Recent breakthroughs in AI-generated imagery via text-to-image models like DALL-E and Stable Diffusion have unlocked new creative possibilities. However, a persistent challenge is maintaining visual coherence of the same character across different generated images. Researchers from Google, Hebrew University of Jerusalem, Tel Aviv University, and Reichman University proposed an automated solution to enable consistent character generation in a paper titled "The Chosen One: Consistent Characters in Text-to-Image Diffusion Models." Let's see what they uncovered and how we can use it in our own work!
Text-to-image models like DALL-E and Stable Diffusion contain deep neural networks trained on vast datasets to generate realistic images from text captions. They optimize text embeddings and image latents to align the generated image with the text description.
However, these models struggle to maintain consistency across multiple images of the same character, even when given similar text prompts. For instance, asking the model to generate "a white cat" may produce cats with differing fur patterns, colors, poses, etc. in each image.
This inability to preserve identity coherence poses challenges for applications like:
- Illustrating stories or textbooks with recurring characters
- Building unique brand personalities and mascots
- Designing video game assets and virtual characters
- Creating advertising campaigns with memorable spokespersons
Without consistency, characters change appearance unpredictably across images. Creators often resort to manual techniques like depicting the character in multiple poses first or carefully hand-picking the best results.
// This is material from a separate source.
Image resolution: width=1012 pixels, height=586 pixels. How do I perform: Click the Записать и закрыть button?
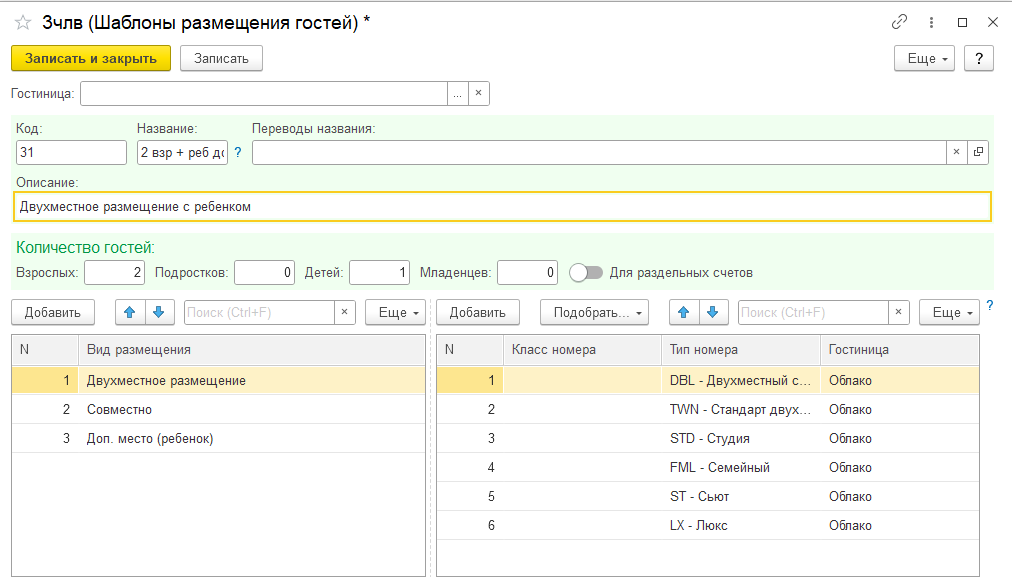click(x=91, y=58)
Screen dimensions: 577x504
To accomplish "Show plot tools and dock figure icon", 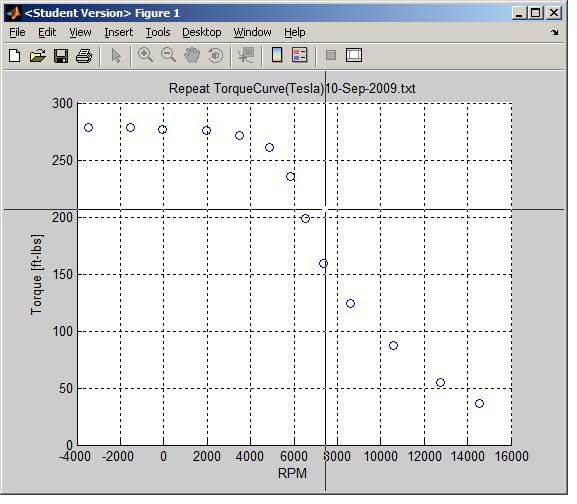I will pos(354,55).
To enable fully automated consistent character generation, the researchers proposed an iterative technique that funnels the model's outputs into a single coherent identity.
Their key insight is that among a large set of images generated from the same text prompt, some will naturally share common visual features. The core of their approach involves identifying and extracting this common identity.
At a high level, their technique follows three repetitive steps:
- Generate many images for the input text prompt
- Cluster the image embeddings and find the most coherent cluster
- Refine the model's text embeddings to capture the identity in that cluster
By iterating this process, the model converges to a consistent representation of the character described in the text.
First, the method leverages a pre-trained text-to-image diffusion model (e.g. Stable Diffusion) to generate a batch of images from the input text prompt. Different random seeds are used so each image varies.
For example, given the prompt "A white cat with green eyes", the model may create 128 images, with cats in different poses and perspectives.
Next, each generated image is embedded in a high-dimensional feature space using a pre-trained feature extractor network. This condenses the image into a vector capturing its semantic identity.
These image embeddings are then clustered using K-Means clustering. The most coherent cluster is selected - i.e. the cluster with embeddings closest together. Images in this cluster likely share common visual characteristics.
The set of images in the selected cluster is used to refine the text-to-image model to capture their common identity. The researchers employ a technique called textual inversion to optimize new text embeddings specialized for that identity.
Additional model weights are also updated through a method called LoRA (low-rank adaptation) to better encode the specific visual features.
The above steps are repeated, with each iteration generating images using the refined model from the previous loop. The refined model produces outputs more aligned to the emerging identity, funneling generations into visual coherence.
The process terminates once the average similarity between generated images converges, indicating a stable identity has been captured.
The researchers quantitatively evaluated their approach against other methods on automatically generated prompts spanning diverse character types and artistic styles.
Their technique achieved a better balance between accurately generating the input text prompt while maintaining a consistent identity. Human evaluations further reinforced these results.
Qualitatively, their approach produced coherent characters with greater diversity in poses and contexts compared to baselines. Even providing the same prompt multiple times generated visually distinct identities.
Limitations included occasional ambiguity in non-central characters and minor inconsistencies in secondary attributes.
This work represents an important step toward AI creativity tools that can generate open-ended visual content with coherence and expressiveness. Models that maintain identity consistency better align with human creative processes.
Potential applications enabled by this advancement include:
- Automated visualization for storytelling and educational material
- Accessible character design without artistic skill
- Unique brand mascot and identity creation
- Reduced costs for advertising and video game asset creation
- Democratized character illustration for independent creators
However, like any generative technology, risks of misuse exist too. Consistent fake identity generation could empower disinformation campaigns and online scams. Further research into detecting artificial media is still important.
(Related reading: A new model detects deepfakes without needing any examples)
Overall, the method contributes fundamental progress in AI's aptitude for creative endeavors requiring continuity, opening possibilities for both responsible innovations and malicious exploitation. This dual-use nature underscores the need for social awareness as AI generation capabilities advance.